For review: PEP 308 - If-then-else expression

Carlos Ribeiro cribeiro at mail.inet.com.br
Sat Feb 8 19:32:00 EST 2003


On Saturday 08 February 2003 02:40 pm, Andrew Koenig wrote:
> James> It *might* be possible to obtain the effects of the proposed
> James> expression in a more general way by extending the semantics of
> James> the following existing construct:
>
> James>    ("html", "text")[is_html(msg)]
>
> This is the third message of this kind (by three different authors,
> I think) that has the two alternatives swapped!  This fact, by itself,
> convinces me that this particular form is a Bad Idea.  

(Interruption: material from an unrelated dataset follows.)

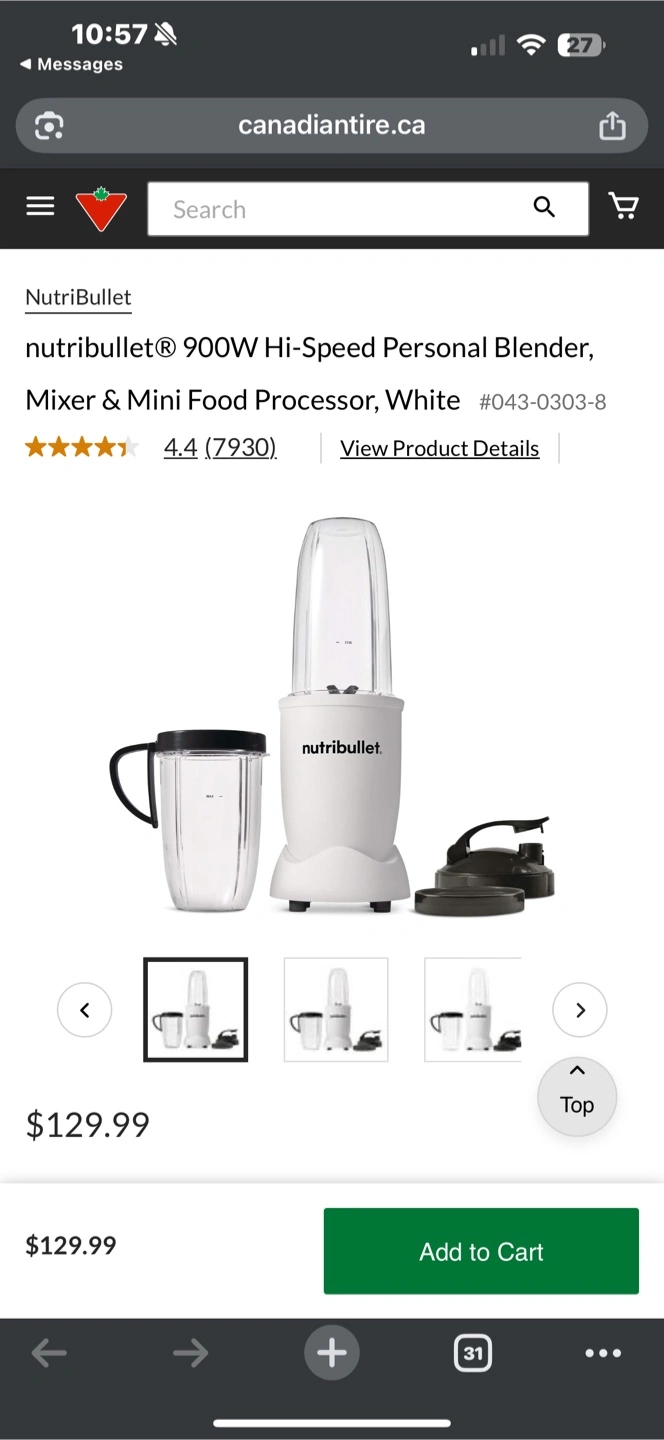Tap the lens scan icon in address bar
The height and width of the screenshot is (1440, 664).
[49, 125]
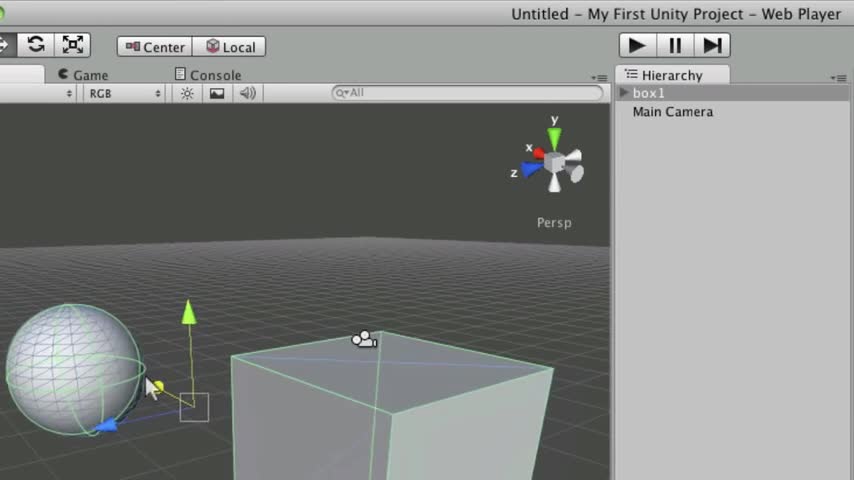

The problem here is that 'if' constructs in any sane language are written with 
the 'true' condition first, followed by the 'false' condition. However, 
boolean values have the reverse ordering (assuming false=0, true=1). This is 
a recipe for bugs, as it relies on something IMPLICIT (ordering of boolean 
values) to obtain the correct behavior.

[btw, I thought that explicit was better than implicit, but seeing these 
suggestions leaves me wondering if this is still regarded as important. the 
same goes for the 'a and b or c' - again, abusing side effects of logic 
expressions when all you want is to state a simple choice depending upon a 
condition]

> It would be much better to write
>
>         { True: "html", False: "text" }[is_html(msg)]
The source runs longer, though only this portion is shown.